Strain T99 was generated to examine whether the pilin encoded by pilA2 could support pilus biosynthesis and the pilus-related phenotypes. The pilA locus in strain T99 lacks pilA1, contains pilA2 under the control of pilA1_p, and is inactivated for pilB by aad (Fig. 5). On solid medium, strain T99 formed large colonies (Fig. 2F). Surprisingly, cells of strain T99 were found to possess pili that resembled those of strain VA1-S1 (Fig. 3F). Because the pili were not recognized by the PilA1 antisera (Fig. 3F) and no PilA1 was detected in any protein fraction for the strain (Fig. 4, lane 8), it was assumed that the pili of strain T99 were composed of PilA2. Strain T99 was competent for transformation by pEC237, suggesting that PilA1 is not essential for this process. However, in both assays for twitching motility, colonies of strain T99 did not exhibit any features characteristic of this pilus-associated phenomenon.

DISCUSSION

Genetic manipulation of the gram-negative pathogen E. corrodens has been compromised by the lack of an efficient transformation protocol for this species. In an earlier systematics analysis, Tonjum et al. demonstrated that several E. corrodens strains were naturally competent for genetic transformation by sheared genomic DNA (30). However, subsequent attempts by this and other laboratories to similarly transform E. corrodens with uncut plasmid vectors carrying host genomic sequences were not successful. Rao et al. developed a gene transfer system for E. corrodens strain ATCC 23834 that was based on conjugal transfer of a shuttle vector from E. coli (23). Although successful, this approach was limited by low frequencies of plasmid transfer and the requirement of a phage-based counterselection to inhibit growth of the donor. In this work, we have demonstrated that E. corrodens strain VA1-S1 is naturally competent for transformation by linearized plasmid vectors carrying host genomic sequences. As part of a mutational analysis of the four genes constituting the pilA locus, different plasmids on which the individual genes were interrupted by insertion of the selectable aad (or aph) marker were used to transform cells of strain VA1-S1. The interrupted pilA sequences were stably integrated into the genomic pilA locus, presumably via double homologous recombination, with transformation frequencies ranging from 1 × 10⁻⁵ to 3 × 10⁻⁵. To our knowledge, this effort represents the first application of both competence for natural transformation and interposon mutagenesis to study gene function in E. corrodens, and the results suggest that this organism should be amenable to standard genetic manipulation using these and related procedures.

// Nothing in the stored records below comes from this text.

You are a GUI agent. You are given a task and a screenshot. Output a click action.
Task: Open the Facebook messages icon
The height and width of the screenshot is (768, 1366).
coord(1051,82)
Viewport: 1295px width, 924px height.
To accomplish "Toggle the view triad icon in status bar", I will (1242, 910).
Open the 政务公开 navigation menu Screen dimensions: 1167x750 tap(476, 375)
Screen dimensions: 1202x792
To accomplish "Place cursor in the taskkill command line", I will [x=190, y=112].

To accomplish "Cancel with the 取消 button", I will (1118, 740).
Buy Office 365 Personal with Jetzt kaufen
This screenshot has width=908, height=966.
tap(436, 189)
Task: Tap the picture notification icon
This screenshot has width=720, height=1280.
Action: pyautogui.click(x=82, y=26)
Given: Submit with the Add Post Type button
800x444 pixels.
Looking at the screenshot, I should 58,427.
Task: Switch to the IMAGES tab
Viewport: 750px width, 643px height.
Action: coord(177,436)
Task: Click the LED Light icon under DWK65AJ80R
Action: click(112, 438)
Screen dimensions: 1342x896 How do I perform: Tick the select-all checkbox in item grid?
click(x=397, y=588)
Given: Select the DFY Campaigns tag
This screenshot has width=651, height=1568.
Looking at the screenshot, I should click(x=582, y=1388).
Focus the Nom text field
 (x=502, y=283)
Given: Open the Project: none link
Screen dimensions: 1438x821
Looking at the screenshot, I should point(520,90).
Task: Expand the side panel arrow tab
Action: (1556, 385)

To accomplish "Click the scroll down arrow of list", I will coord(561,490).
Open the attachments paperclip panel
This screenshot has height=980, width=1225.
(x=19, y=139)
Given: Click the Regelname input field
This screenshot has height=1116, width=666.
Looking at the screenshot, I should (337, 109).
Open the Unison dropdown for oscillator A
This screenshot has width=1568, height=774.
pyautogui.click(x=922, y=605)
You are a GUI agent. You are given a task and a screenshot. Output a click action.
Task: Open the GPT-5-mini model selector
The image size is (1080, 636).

Earlier work in our laboratory showed that for E. corrodens strain VA1, colony morphology and phase variation correlates with the presence of type IV pili on S-phase variants and the absence of such pili on L-phase variants. In this study, S-phase variant strain VA1-S1 and L-phase variant strain VA1-L2 were analyzed for competence for natural transformation and twitching motility, both of which have been associated with the expression of type IV pili in certain gram-negative bacteria. Not surprisingly, the piliated S-phase variant exhibited both competence and twitching motility whereas the nonpiliated L-phase variant exhibited neither, indicating that intact type IV pili are required for both processes in E. corrodens. This observation parallels the tight association between type IV pili and competence for natural transformation and twitching motility exhibited by N. gonorrhoeae (17). In contrast to N. gonorrhoeae and other type IV piliated pathogens, very little is known about the structure and function of the E. corrodens type IV pilus. However, recent work in our laboratory with S- and L-phase variants of strain VA1 indicates that the type IV pilus is essential for adherence to and cytotoxicity of human epithelial cells, suggesting that E. corrodens shares similar determinants of pilus structure and function with the better-characterized pathogens.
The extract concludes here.